Thursday, November 10, 2016

Market Reaction to Trump

This from Yahoo Finance, "How Wall Street is trying to make sense of the stunning stock market rally" 

Stock prices crashed as it became clear that Donald Trump would be elected the next President of the United States. And then they did a complete reversal to actually rally during the first trading day after the votes were counted.Just when you thought the stock market was starting to make sense, it goes ahead and does the exact opposite.The markets were supposed to get crushedAhead of Election Day, Wall Street’s stock market experts were in broad agreement that a surprise victory by Republican candidate Donald Trump would be met by a sharp sell-off, ranging somewhere between -3% to -15%. Yahoo Finance reported on this multiple times.

This is another example of the futility of trying to time the market. There also is some "recency bias" apparently going on. This is where investors give weight to what has happened in similar situations in the recent past. On this front not long ago investors saw the head fake from the Brexit situation whereby stocks dropped and then reversed sharply. 
Market time at your own risk.

Sunday, November 6, 2016

Can you find a growth fund that will return 12% over the long term?

Debt elimination guru Dave Ramsey argues that people should eliminate all debt and then invest in a growth fund that returns 12%/year. By the rule of 72 money doubles every 72/12 = 6 years. Sweet!

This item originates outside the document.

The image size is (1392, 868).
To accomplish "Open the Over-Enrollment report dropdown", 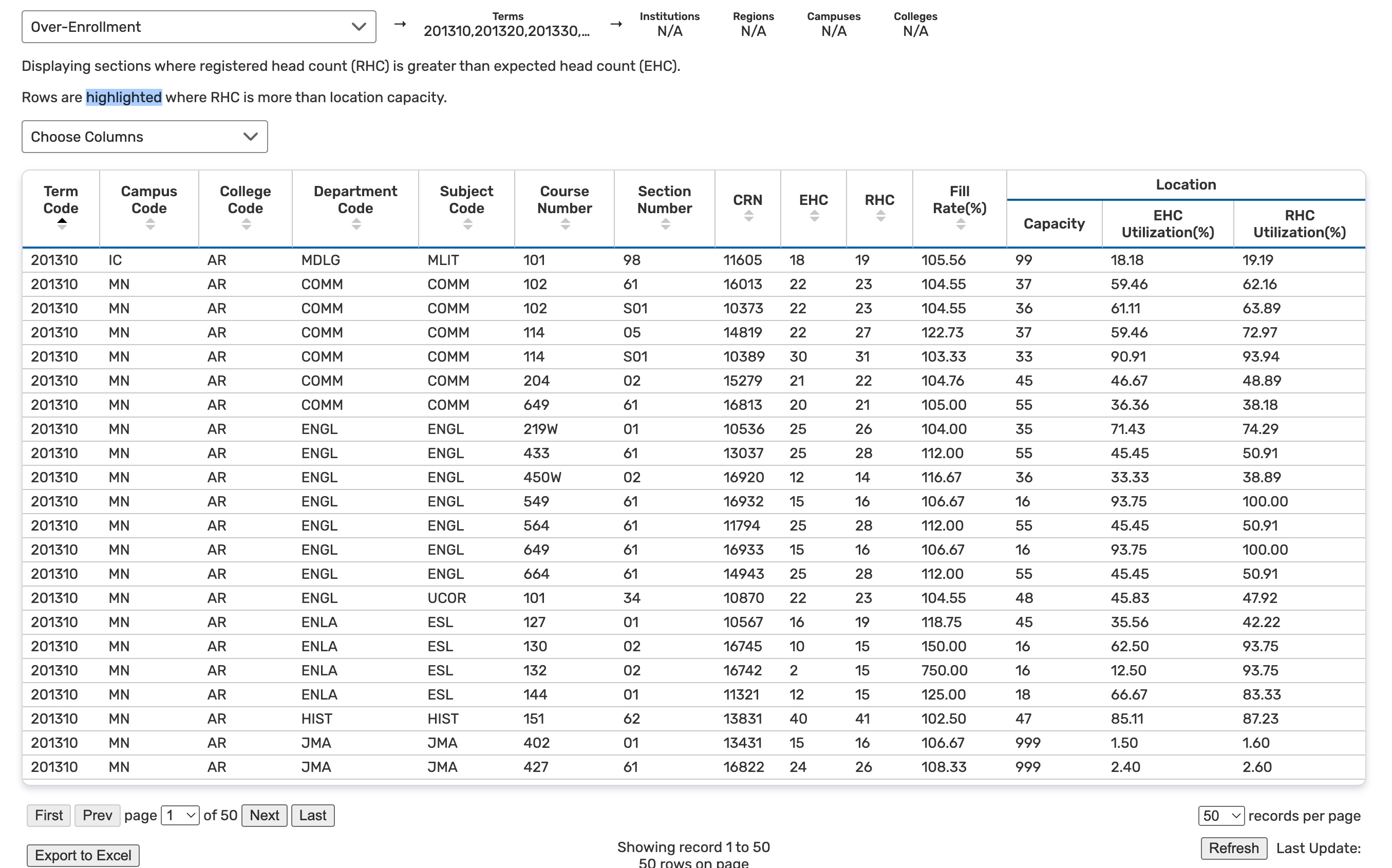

I, with just about everyone who is familiar with Ramsey, admires his work on the debt side. He has helped thousands get out of and stay out of debt.

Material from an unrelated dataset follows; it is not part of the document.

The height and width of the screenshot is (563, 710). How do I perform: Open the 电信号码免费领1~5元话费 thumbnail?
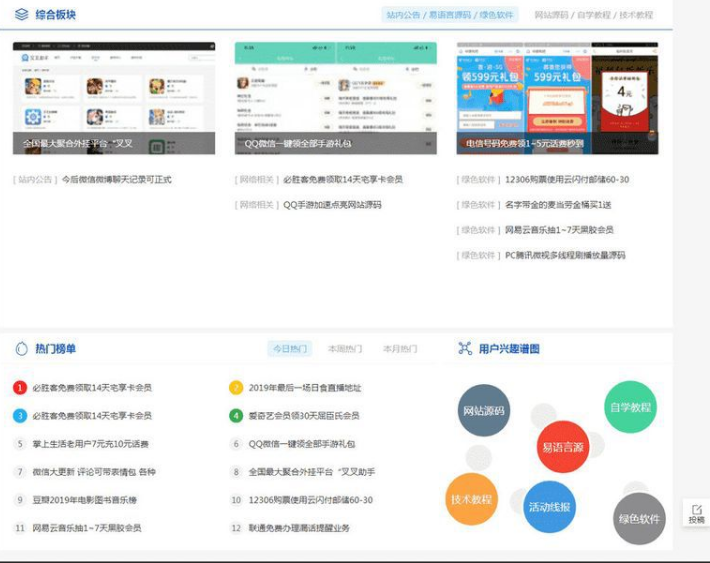(x=557, y=98)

But his investment advice is misleading and potentially harmful. Finding a Fund that averages 12% over the long term is like trying to find the next triple crown winner. Good luck! And as he further recommends taking 8%/year out of your nest egg can lead to the outcome that is most feared by retirees - running out of money.

Actually, people don't tend to run out of money - they tend to run out of lifestyle. Draw down at too great a rate and one morning you wake up and realize you can't visit the kids as often, you can't eat out as often, and (drat it!) you have to ask your boss at Wal Mart if you can get more hours!

But the good thing about living in the internet age is that it is fairly easy in most instances to research claims or for that matter just about anything you are interested in. People do this in many areas but not so much in finance.

For example, Google "Large Company Stock Returns" and you'll come up with a link that shows the following table:

This table is reported by Kiplinger and the data comes from Morningstar. These Funds are the top performers out of tens of thousands of Funds.

Looking under the 10 year and 20 year columns you see no 12% s. As you do your research you'll find that Ramsey uses the non sensical arithmetic average whereas the appropriate average is a compound annual number.

But the idea here extends beyond Dave Ramsey and his investment advice. Suppose you want to know what Warren Buffet suggests as an investment approach for the average investor. Or, you have an annuity and, like most people including those who sell them, you can't make heads nor tails of it. Just go on a good search engine and look them up.

Doing the research ahead of meeting with professionals is especially useful because once the jargon starts flying the will weakens and when it comes to financial products people just give in. To hammer this home think of going in to meet with an attorney to discuss setting up a donor advised fund. If you are like most people you may be a bit intimidated in meeting with an attorney. Do a little research and this stress will be reduced and you'll be able to follow the pros and cons as presented and in the end be able to make a better decision. It is all a benefit of living in the information age.